Hochschulen sollen künftig „Islamische Gesellschaften“ auf dem Campus überwachen. Professoren haben dagegen protestiert - mit mäßigem Erfolg.

Wie stark darf der Staat die Hochschulen zum Kampf gegen den Terror verpflichten? Diese Frage hat in Großbritannien heftige Diskussionen zwischen der Koalitionsregierung und den Unis ausgelöst. Stein des Anstoßes ist ein neues Antiterrorgesetz. Dessen fünfter Teil sieht eine Verschärfung der „Prevent Strategy“ vor: Universitäten ebenso wie Gefängnissen und Sozialämtern soll gesetzlich vorgeschrieben werden, Radikalisierung und Extremismus zu verhindern. Staatliche Behörden sollen überprüfen dürfen, ob Hochschulen ihren Anti-Terror-Verpflichtungen nachkommen.

Vor knapp zwei Wochen hatten 500 Professoren in einem Brief an die Zeitung „Guardian“ gegen die „unnötigen und unüberlegten“ Paragrafen des Gesetzentwurfs protestiert. „Die beste Antwort auf Terrorakte gegen britische Bürger ist die Erhaltung und Verteidigung einer offenen, demokratischen Gesellschaft, in der Verhalten jeder Art wirkungsvoll herausgefordert werden kann“, warnten die um die Autonomie der Universitäten besorgten Professoren. „Mit drakonischem Durchgreifen gegen die Rechte von Professoren und Studenten wird die Regierung ihre Ziele nicht erreichen.“

Die "Flüssigkeitsbomber" trafen sich auch an der Uni

Das Thema ist seit Langem virulent.
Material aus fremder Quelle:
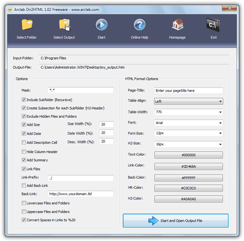Click Start and Open Output File button
This screenshot has height=241, width=244.
[176, 221]
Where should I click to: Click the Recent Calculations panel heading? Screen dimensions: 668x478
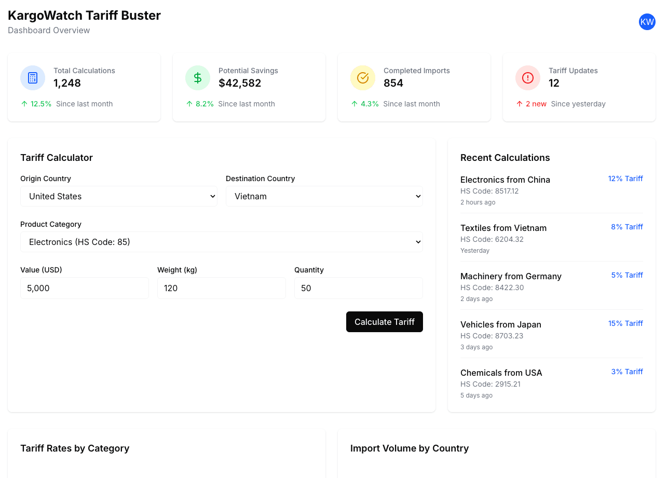505,157

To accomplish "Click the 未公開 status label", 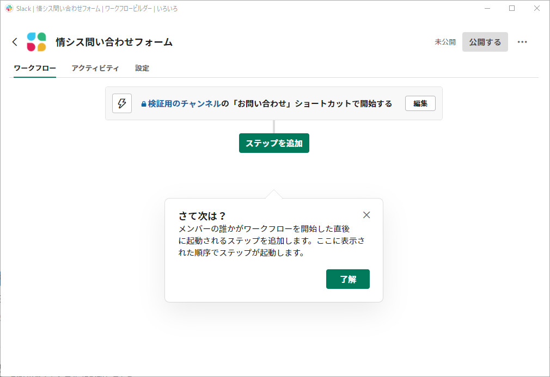I will (x=444, y=42).
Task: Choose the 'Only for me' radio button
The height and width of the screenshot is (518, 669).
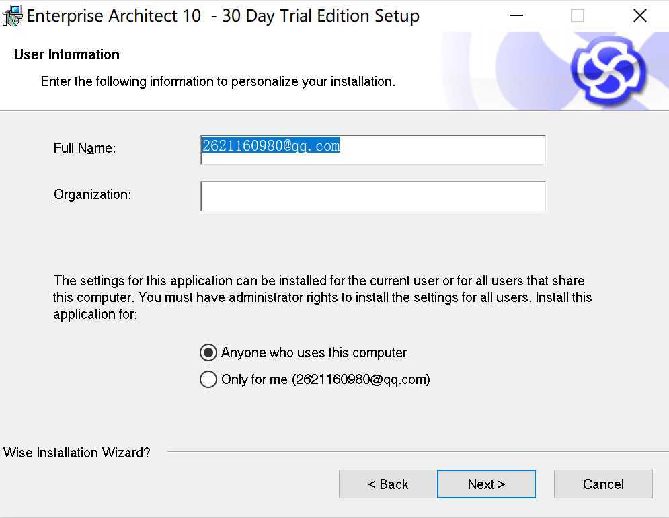Action: 208,379
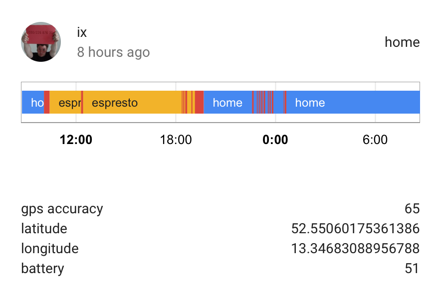Click the entity name ix
This screenshot has width=443, height=298.
(82, 32)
Großbritanniens Universitäten und die dort operierenden „Islamischen Gesellschaften“ (Islamic Societies) gelten zusammen mit den Gefängnissen als die gefährlichsten „Inkubatoren“ des Dschihadismus, spätestens seit 2006, als das Komplott der „Flüssigkeitsbomber“ aufflog, das zum Verbot von Getränkeflaschen bei Sicherheitskontrollen an Flughäfen führte. Ausgeheckt hatten es Londoner Studierende teilweise in Räumen der Uni. Berichte und Studien warnen seitdem vor den Extremisten in den Unis. So kritisierte der Politikwissenschaftler Anthony Glees von der Uni Buckingham 2007 die „Ignoranz und Laxheit“ der Unis gegen diese Umtriebe.

Das neue Gesetz verpflichtet die Hochschulen, Islamic Societies und andere Initiativen auf dem Campus aktiv zu überwachen. In einem Richtlinienentwurf heißt es: „Universitäten müssen ihre Verantwortung ernst nehmen und diejenigen ausschließen, die extremistische Ansichten verbreiten, die Terrorismus unterstützen oder zu ihm hinführen.“ Die Unis werden zum internen Informationsaustausch über extremistische Aktivitäten und zur Zusammenarbeit mit den regionalen Koordinatoren der Prevent Strategy verpflichtet. Kritikern zufolge bedeutet dies, dass Redetexte reisender Prediger vorab geprüft oder zensiert werden müssen.

Jetzt wird das Prinzip der akademischen Freiheit betont

Die Proteste der Professoren zeigten indes Wirkung. Ein von der Regierung angebotener Kompromiss verweist nun auf das übergeordnete Prinzip der akademischen Freiheit und auf das Bildungsgesetz von 1986, in dem die Redefreiheit an Unis gesondert verankert ist. Außerdem wurden die Umsetzungsrichtlinien für den neuen Gesetzesrahmen von der Zustimmung des Unterhauses abhängig gemacht. Mit diesen Änderungen wurde das Gesetz ohne Gegenstimmen vom Oberhaus gebilligt und wird rechtskräftig.